Foi possível constatar que, apesar das dificuldades criadas pelo bloqueio americano, avança a reabilitação da zona antiga de Havana, mantêm-se elevados níveis de educação e de cuidados de saúde. As maiores fragilidades estão na habitação e nos transportes públicos, mas os governantes cubanos anunciaram novos investimentos nestas áreas, decorrentes dos acordos recentes com a Venezuela e com a China. Demonstraram também todo o interesse no aprofundamento das relações com a União Europeia, mostrando-se disponíveis para um Acordo de Cooperação e total abertura para um diálogo sem restrições, desde que o Conselho acabe com a posição comum. Também manifestaram todo o interesse no estreitar de relações com os povos e países da Europa, referindo que, anualmente, já recebem cerca de um milhão de turistas europeus.

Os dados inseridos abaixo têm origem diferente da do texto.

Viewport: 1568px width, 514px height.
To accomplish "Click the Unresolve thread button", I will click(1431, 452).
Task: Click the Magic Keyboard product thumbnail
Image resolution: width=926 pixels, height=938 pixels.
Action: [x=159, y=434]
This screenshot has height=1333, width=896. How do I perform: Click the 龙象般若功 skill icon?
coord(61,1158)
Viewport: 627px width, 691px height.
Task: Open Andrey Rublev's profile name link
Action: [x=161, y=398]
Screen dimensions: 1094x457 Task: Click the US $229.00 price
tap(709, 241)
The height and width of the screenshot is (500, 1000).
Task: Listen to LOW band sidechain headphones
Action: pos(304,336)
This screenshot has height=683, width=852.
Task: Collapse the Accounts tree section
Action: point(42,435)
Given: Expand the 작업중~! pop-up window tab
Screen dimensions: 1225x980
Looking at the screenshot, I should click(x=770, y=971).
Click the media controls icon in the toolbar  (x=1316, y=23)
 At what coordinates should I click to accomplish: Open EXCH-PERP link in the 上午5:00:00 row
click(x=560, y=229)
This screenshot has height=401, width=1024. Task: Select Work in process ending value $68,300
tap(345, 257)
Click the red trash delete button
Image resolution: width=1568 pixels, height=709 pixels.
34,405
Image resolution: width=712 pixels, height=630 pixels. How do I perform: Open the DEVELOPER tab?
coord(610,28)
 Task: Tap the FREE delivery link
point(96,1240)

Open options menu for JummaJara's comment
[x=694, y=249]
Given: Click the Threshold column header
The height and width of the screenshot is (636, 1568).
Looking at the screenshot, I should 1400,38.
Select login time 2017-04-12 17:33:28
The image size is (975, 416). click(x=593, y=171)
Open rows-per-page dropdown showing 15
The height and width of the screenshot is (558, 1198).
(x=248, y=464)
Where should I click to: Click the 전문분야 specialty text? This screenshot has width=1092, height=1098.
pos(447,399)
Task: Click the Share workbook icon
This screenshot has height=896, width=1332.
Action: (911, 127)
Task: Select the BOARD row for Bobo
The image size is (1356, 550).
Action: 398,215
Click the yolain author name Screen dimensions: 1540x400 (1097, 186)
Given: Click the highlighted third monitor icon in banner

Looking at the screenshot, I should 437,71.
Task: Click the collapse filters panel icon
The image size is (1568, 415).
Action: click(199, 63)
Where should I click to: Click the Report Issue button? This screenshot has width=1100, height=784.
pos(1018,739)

Particularmente importante foi a visita à Escola Latino-americana de medicina, onde estudam, gratuitamente, quase dez mil estudantes estrangeiros, de famílias pobres de África e América Latina. Como podemos constatar, desde 1959, com o triunfo da revolução, em Cuba existe uma grande sensibilidade para a saúde pública e uma enorme solidariedade. Desde que iniciaram a cooperação na área da saúde, em 1963, já deram apoio solidário com mais de 53 mil trabalhadores da saúde, dos quais mais de 25 mil médicos, em 93 países. Merece destaque a Venezuela, onde trabalham cerca de 12 mil médicos cubanos, como pude verificar na visita que fiz o ano passado, numa acção solidária que está a contribuir para melhorar substancialmente as condições de vida do povo venezuelano. Cuba precisa também da nossa solidariedade neste momento em que, mais uma vez, a Administração Bush, para desviar as atenções das suas violações sistemáticas dos direitos humanos no Iraque e em Guantánamo, quer arrebanhar apoios para uma nova campanha contra Cuba.